L’Oréal Group Chairman & CEO Jean-Paul Agon discusses the company's China strategy on April 11, 2013. (The Moodie Report)
In a press conference on Wednesday, L’Oréal executives emphasized the extent to which their market has shifted toward China, and it's huge—the country is expected to serve as the source for the conglomerate's largest number of purchasers as early as next year.
“Chinese consumers are at the heart of L’Oréal’s focus and energies,” said Chairman & CEO Jean-Paul Agon. “A potential 250 million new Chinese consumers will be using L’Oréal’s products within the next 10 to 15 years.”
His forecast is based on the prediction that 260 million new Chinese people will move into the middle class by the year 2020. The company believes that China will make up the largest market for the brand no later than 2015, but probably as early as 2014.

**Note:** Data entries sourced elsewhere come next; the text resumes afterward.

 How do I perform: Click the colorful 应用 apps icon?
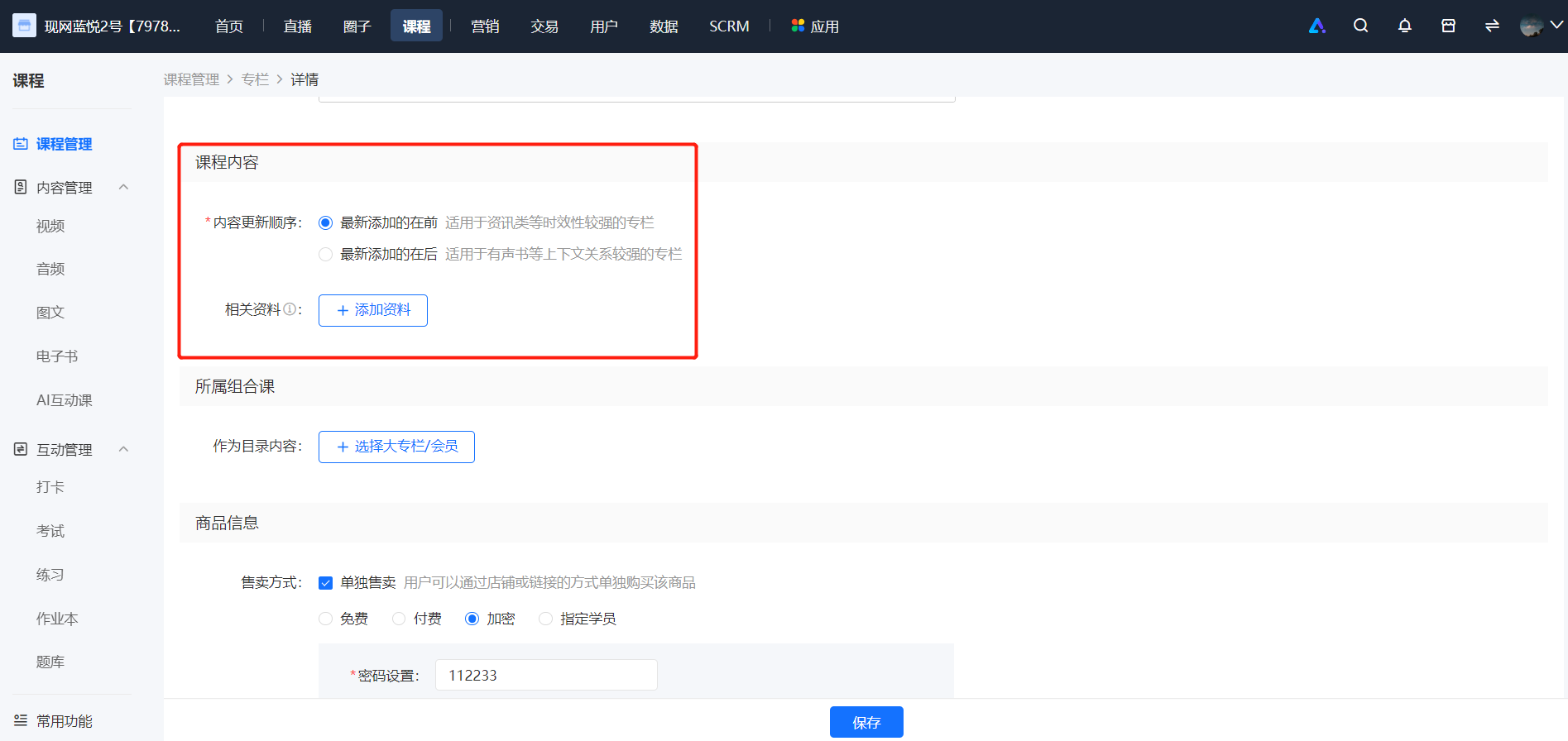click(x=798, y=26)
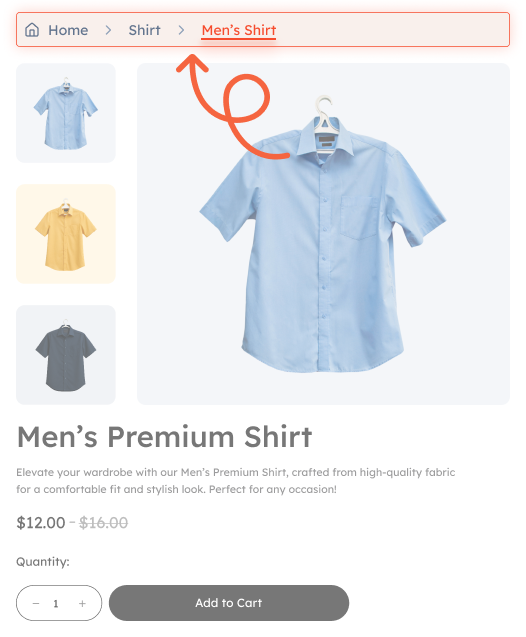The width and height of the screenshot is (526, 637).
Task: Choose the yellow shirt thumbnail
Action: pos(66,234)

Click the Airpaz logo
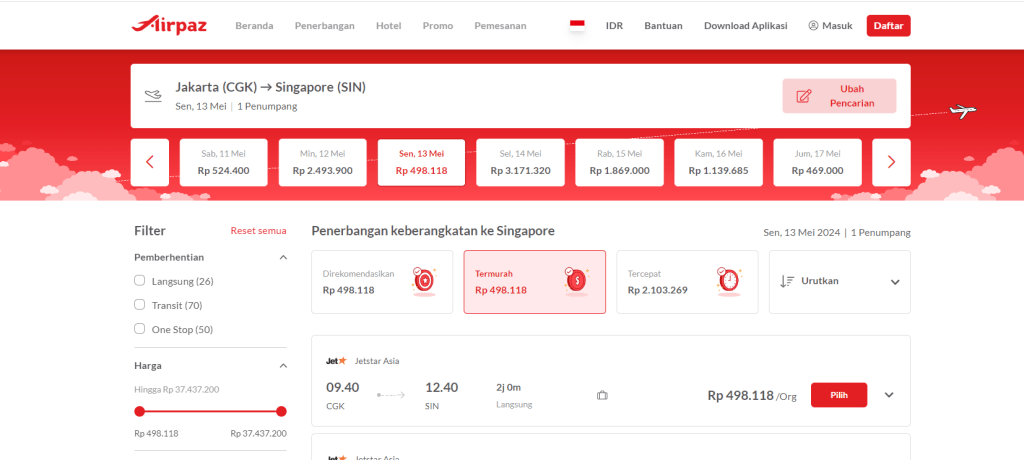click(x=168, y=25)
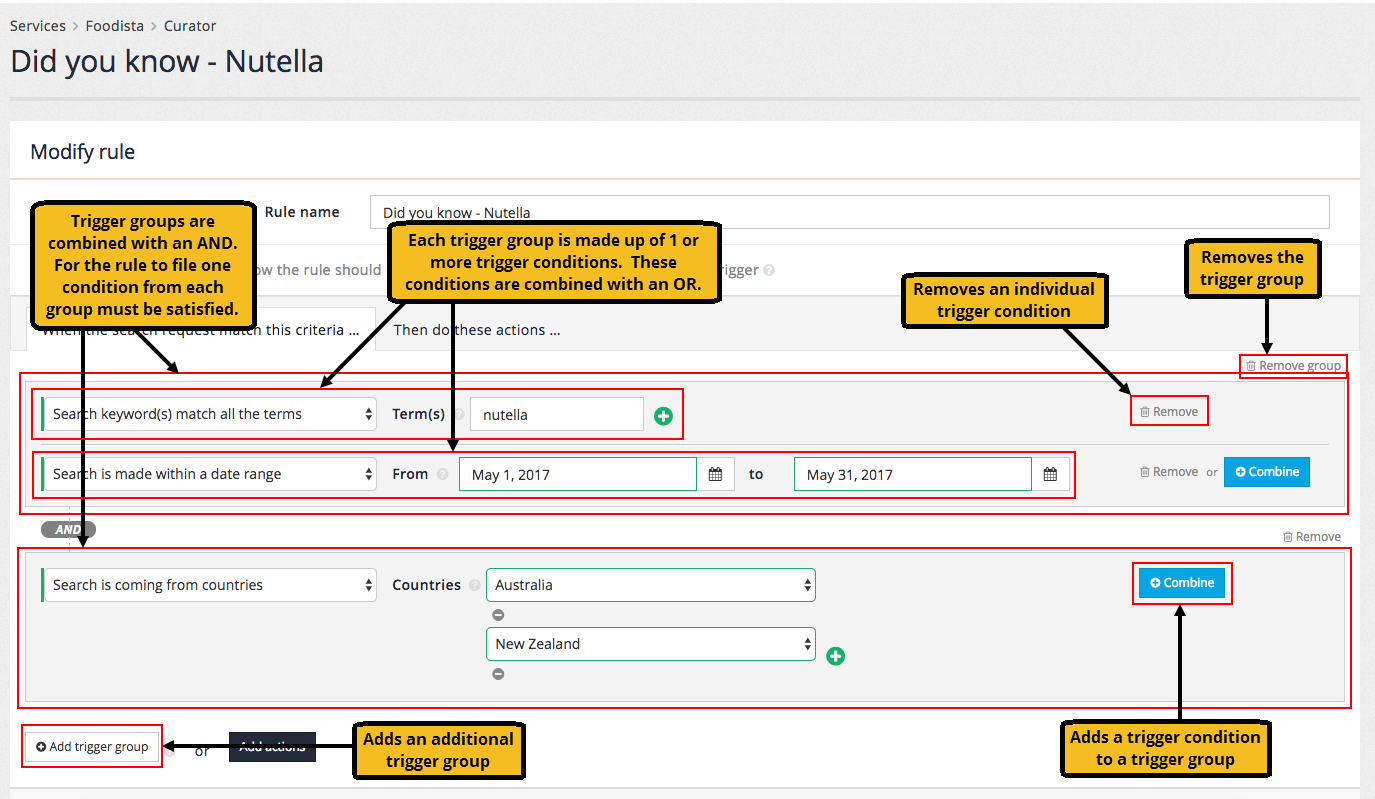Image resolution: width=1375 pixels, height=799 pixels.
Task: Open calendar picker for end date
Action: point(1050,475)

Long-term visions for its China market have been part of L'Oréal's thinking for quite a while. The company's luxury sales there have doubled every four years for the past decade, according to Nicolas Hieronimus, the company's luxury president. And as Jing Daily reported in 2010, L'Oréal's bounce-back from the 2008 crisis was heavily driven by growth in BRIC countries, with China at the forefront.
Luxury has been an important aspect of the brand's massive China growth, as its luxe division comprises one-third of its beauty sales in the country, and China's move from the second- to first-largest country for luxury beauty consumption is imminent. Despite these sheer numbers, executives stated that L'Oréal still has massive opportunities for market saturation. For example, Lancôme, the company's most popular brand in China, will see its current number of 170 beauty counters in China increase in coming years in order to begin to rival the United States' 2,000.

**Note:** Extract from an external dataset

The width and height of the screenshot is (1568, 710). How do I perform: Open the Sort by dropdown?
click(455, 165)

Hieronimus said that the specific demands of the Chinese market have already been shaping L'Oréal's products and strategies. "We have raised our game in retail excellence and even recreated our brands, such as Helena Rubinstein, prompted by this market," he stated. "We have learned to create specific products for Chinese consumers, tailored our advertising for this market and we have recruited a new generation of Chinese management." He also noted that L'Oréal-owned Chinese brands may be internationalized, such as Chinese traditional medicine brand Yue Sai.
Jing Daily previously covered the company's plans to target male consumers in China, which also remains a "high priority," according to another luxury executive at an earlier conference in Hong Kong.